The story is no different in Gurugram, which calls itself the ‘millennial city’ and whose steel and glass skyscraper skyline rivals that of the mega cities of the developed world. Gurugram has plenty of problems (a lack of civic services means that it has the largest population of feral pigs for any city in India, for instance) but a lack of money is not one of them.

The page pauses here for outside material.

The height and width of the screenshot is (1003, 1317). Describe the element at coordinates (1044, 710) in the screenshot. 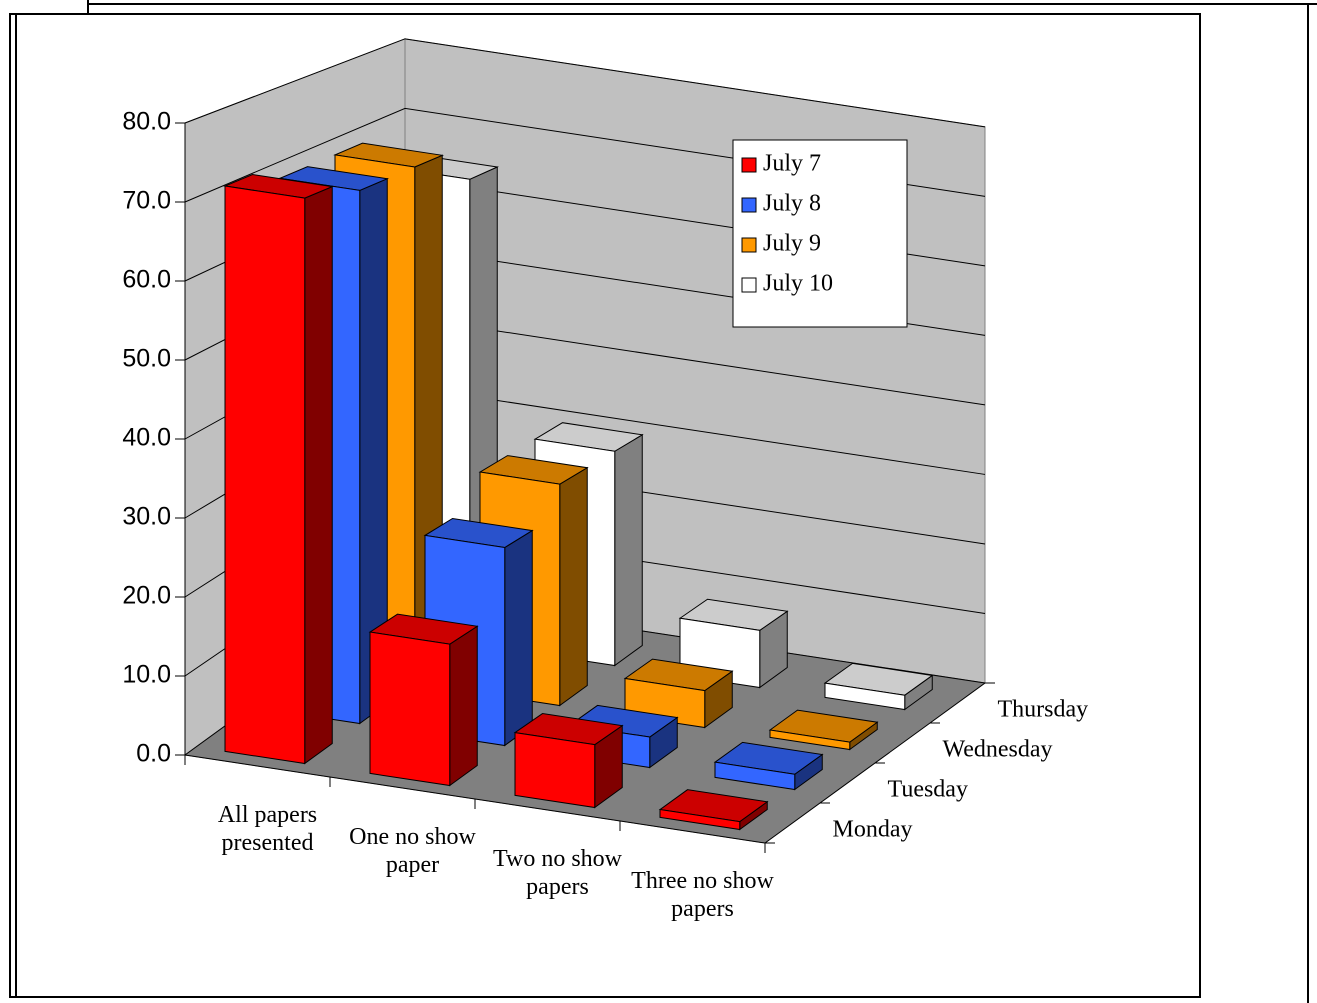

I see `depth-label: Thursday` at that location.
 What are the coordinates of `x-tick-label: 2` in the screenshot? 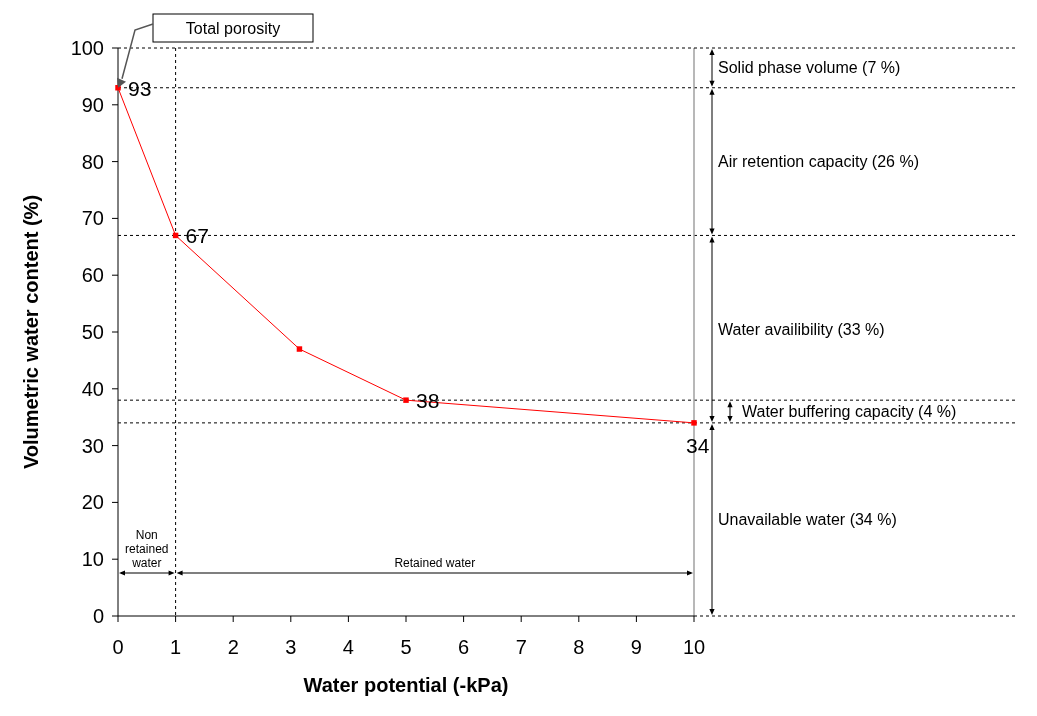 It's located at (233, 647).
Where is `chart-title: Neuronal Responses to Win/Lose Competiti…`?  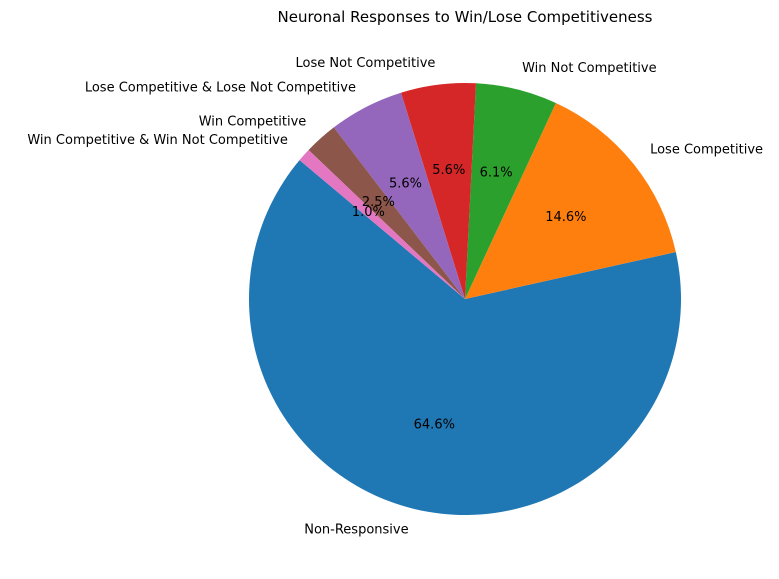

Gurugram has a per capita income of a staggering ₹4.6 lakh per annum, double the State’s average and almost four times the national average. It is now the emerging IT capital of India and, with an annual GDP growth rate of over 13 per cent, the fastest growing sub-region amongst the four which make up the NCR.

Commuting trouble

But all of this is already coming apart because the basic premise on which all this was built — and why original Delhi residents bought flats in emerging Greater Noida, 55 km from Delhi and commute to work in Gurugram, 75 km away — is coming apart. With the State CMs and the various satraps ruling Delhi competing with each other to whimsically seal or unseal borders and impose travel restrictions, the millions who commute for work every day across the NCR suddenly realised that they were actually residents of a particular State and not this notional entity called NCR. A doctor working in a Delhi hospital treating Covid patients was told by her housing society in Ghaziabad (her flat was physically just 4 km from the hospital) that she would need permission from the District Magistrate of Ghaziabad to actually return to her home from work! Stories like this — spreading like wildfire across social media — are hardly likely to reduce the NCR region’s unsold housing stock of over ₹77,000 crore.

The NCR experiment is one of the few urban economic development projects in India that has actually worked. It has created millions of jobs, lifted lakhs out of poverty, created enviable urban infrastructure and above all, created a formidable engine of economic growth. Panicky, short-term decision-making by leaders who refuse to recognise the integrated reality of NCR imperils this.